Хозяин был непроницаемо внимателен. Он сказал:
— Это — самые свежие продукты, которые можно сейчас найти в Японии.
— А еще говорят, что нет абсолютных истин! — ударил по столу кулаком Кавара. — Вот она, абсолютная и очевидная истина в стиле Дзэн! Мастер, мы ждем акта творения!
С нежным свистом пошло сакэ из белых кувшинчиков в золотые рюмочки, украшенные изнутри стихами, сковорода защелкала, а овощи на ней запели, и хищные клювы палочек хаси стали хватать ломтики мяса и бросать их на сковороду, овеваемую легким и ароматическим дымком.
Если бы вы захотели выиграть пари, что съедите за один присест три килограмма мяса, не опасайтесь, вы выиграете, стоит вам поставить условием, что это будут сукияки, да еще в изготовлении такого мастера, как друг профессора Кавара. На сковороде лоснился и морщился овощной сок, в нем трещали, брызгали и пахли полоски мяса, каждый из нашего квартета палочками хватал полоску, обмакивал ее в соевый соус, отправлял в рот и ждал, жалея проглотить, — так это было вкусно, так необходимо душе! Это было нечто большее, чем гурманство и чревоугодие. Казалось, тут возникало то, чего мне не удалось почувствовать во время чайной церемонии. Мы сообща отбросили всякие мирские заботы, всякие светские желания, мы — как нам казалось — были способны только на самые высокие идеи, выражать которые словами было совсем не обязательно, поскольку без слов они выглядели наиболее убедительно.

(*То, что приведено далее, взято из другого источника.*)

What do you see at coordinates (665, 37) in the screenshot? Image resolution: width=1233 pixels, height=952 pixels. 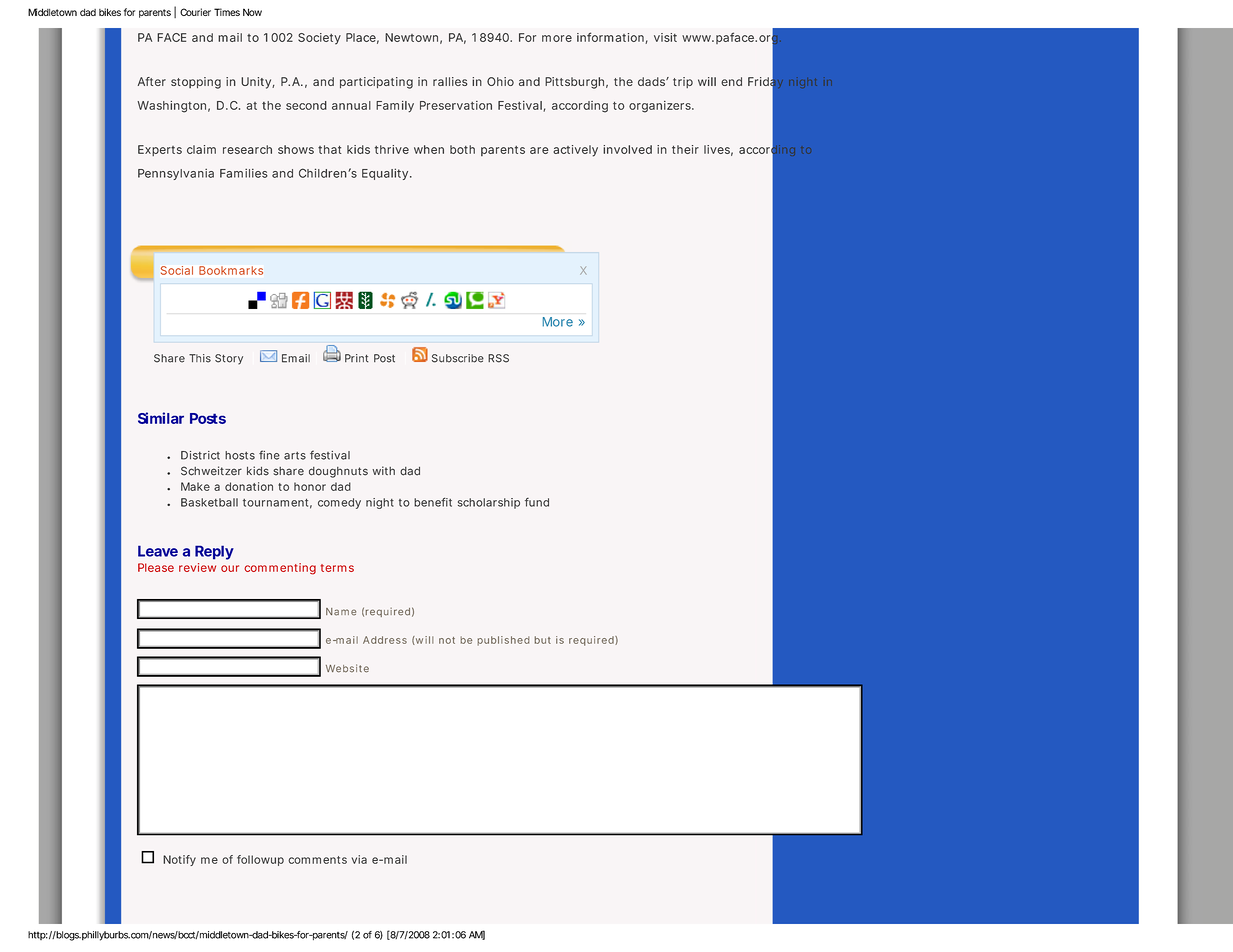 I see `visit` at bounding box center [665, 37].
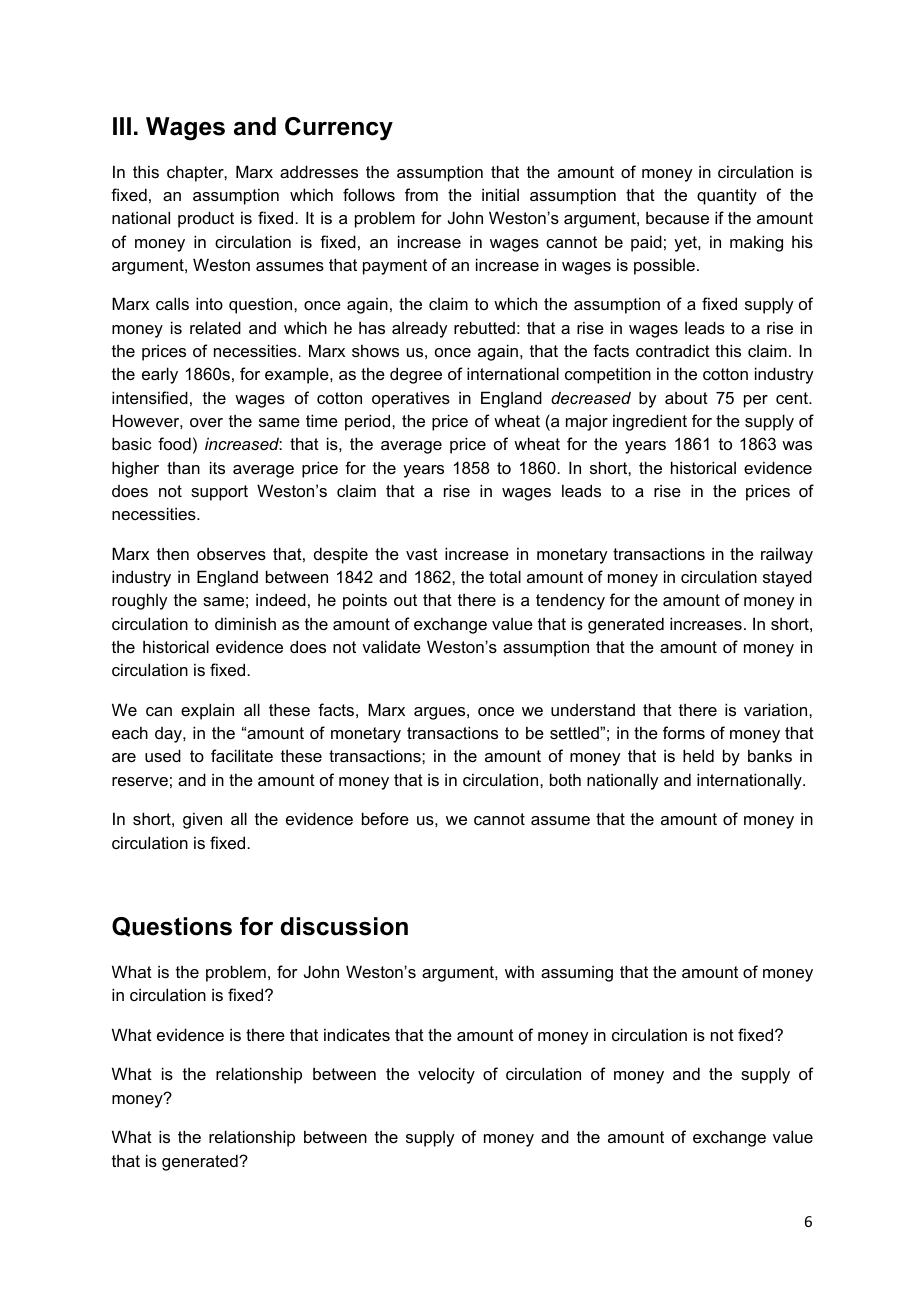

Потом мы отдыхали. Мы обсуждали свойства вина и свойства чая. Хозяин, подняв брови и опустив глаза, снисходительно утверждал, что вино — символ христианства, экстаз, вознесение, переполненность духа. Его предел — детскость. А чай — наоборот: он опустошает душу, освобождает ее для главного. Чай — символ буддизма. Его предел — свобода от мысли и чувства. Вот как разбирался этот повар в пище!
Мы умолкали надолго, потом мы читали стихи — по-японски, по-французски и по-русски, а также на странно звучавших языках Индонезии, их знатоком оказался наш хозяин. Мы курили великолепную «Герцеговину-Флор», табак которой, свободный от всяких духов и кумарина, пришелся очень в масть натуральности обеда. Мы курили и сбрасывали пепел в бедную пепельницу, стоявшую возле жаровни.
Это была черная снаружи посудинка в виде сжатой с двух сторон пиалы из толстой и грубой глины. Несмотря на пупырчатость ее поверхности, на подпалины, как бы намазанные черной икрой, на неправильность формы, на полное отсутствие всяких украшений, если не считать неровной бороздки вдоль верхнего края, несмотря на трещины и мелкие кратеры, посудинка чем-то заявляла о себе. Я не мог противиться искушению, подвинул курильщикам изящное блюдце клуазоне с белым лотосом на голубом эмалевом поле, высыпал из глиняной пепельницы окурки и пепел в хибачи и принялся знакомиться со старушкой. Она удобно легла мне в ладонь. Оказалось, что вдавленности ее стенок были сделаны как бы моей рукой, захотевшей, чтобы ее удобнее и даже уютнее было брать. Один ее бочок так и подыгрывал большому пальцу правой, а другой был приспособлен для захвата остальными четырьмя. Можно было представить себе деревенского гончара, человека, не обученного изяществам, но знающего, зачем он эту чашку делал, а также тех, кто будет ею пользоваться. И он хотел им угодить, как себе самому.
А зачем он ее делал?
Вся чашка слегка изгибалась влево, и там, где изгиб выходил наружу, я увидел носик. Он был пришлепнут к борту немного ниже верхнего края, а потом гончар взял палочку и проткнул бортик, чтобы через эту дырку дать выход жидкости? А может быть…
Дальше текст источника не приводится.